# mfjs meilong non magnetic square-1



## joeyman (Aug 27, 2022)

it is pretty good for the price but if you are an experienced sq-1 solver get the mr m


----------



## Eli Apperson (Aug 28, 2022)

joeyman said:


> it is pretty good for the price but if you are an experienced sq-1 solver get the mr m


I've heard the Mr m is pretty bad, I think a safer bet would be the ylm


----------



## Thom S. (Aug 28, 2022)

Eli Apperson said:


> I've heard the Mr m is pretty bad, I think a safer bet would be the ylm


Or even better the Volt.


----------



## ruffleduck (Aug 28, 2022)

Why has MGC not been mentioned


----------



## DuckubingCuber347 (Aug 28, 2022)

Or better yet, the mforwkfnviep 11 Pro Elite Power X j3 SuperMega Earthquake Trump 425 M V9.


----------



## Thom S. (Aug 28, 2022)

ruffleduck said:


> Why has MGC not been mentioned


Maybe because it's not as good as everyone says?


----------



## IsThatA4x4 (Aug 28, 2022)

Thom S. said:


> Maybe because it's not as good as everyone says?

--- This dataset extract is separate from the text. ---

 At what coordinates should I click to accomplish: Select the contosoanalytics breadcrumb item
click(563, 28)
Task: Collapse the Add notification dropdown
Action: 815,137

If everyone says it's good, I'm pretty sure that's a solid majority opinion we can trust to make judgments about how good a cube is in _general_.
Whether you like it personally is a different story for sure, but it appears that almost all top square-1 solvers use the MGC.


----------



## Thom S. (Aug 28, 2022)

IsThatA4x4 said:


> If everyone says it's good, I'm pretty sure that's a solid majority opinion we can trust to make judgments about how good a cube is in _general_.
> Whether you like it personally is a different story for sure, but it appears that almost all top square-1 solvers use the MGC.


Probably, but I have done ovwr 600 solves on it and it either doesn't turn or it pops.
If everyone likes it, it's a good cube in general, but if there are only good reviews about a cube and you don't like it, you feel cheated on so I try to always include my counter-opinion that this is not the ultimate solution in cube form.


----------



## joeyman (Aug 29, 2022)

ruffleduck said:


> Why has MGC not been mentioned


sorry i forgot about that



Eli Apperson said:


> I've heard the Mr m is pretty bad, I think a safer bet would be the ylm


glad to hear your opinion



DuckubingCuber347 said:


> Or better yet, the mforwkfnviep 11 Pro Elite Power X j3 SuperMega Earthquake Trump 425 M V9.


what


----------



## GTCubes (Aug 29, 2022)

If you want a budget squan get the ylm. If you like square-1 and want a good one get the MGC.


----------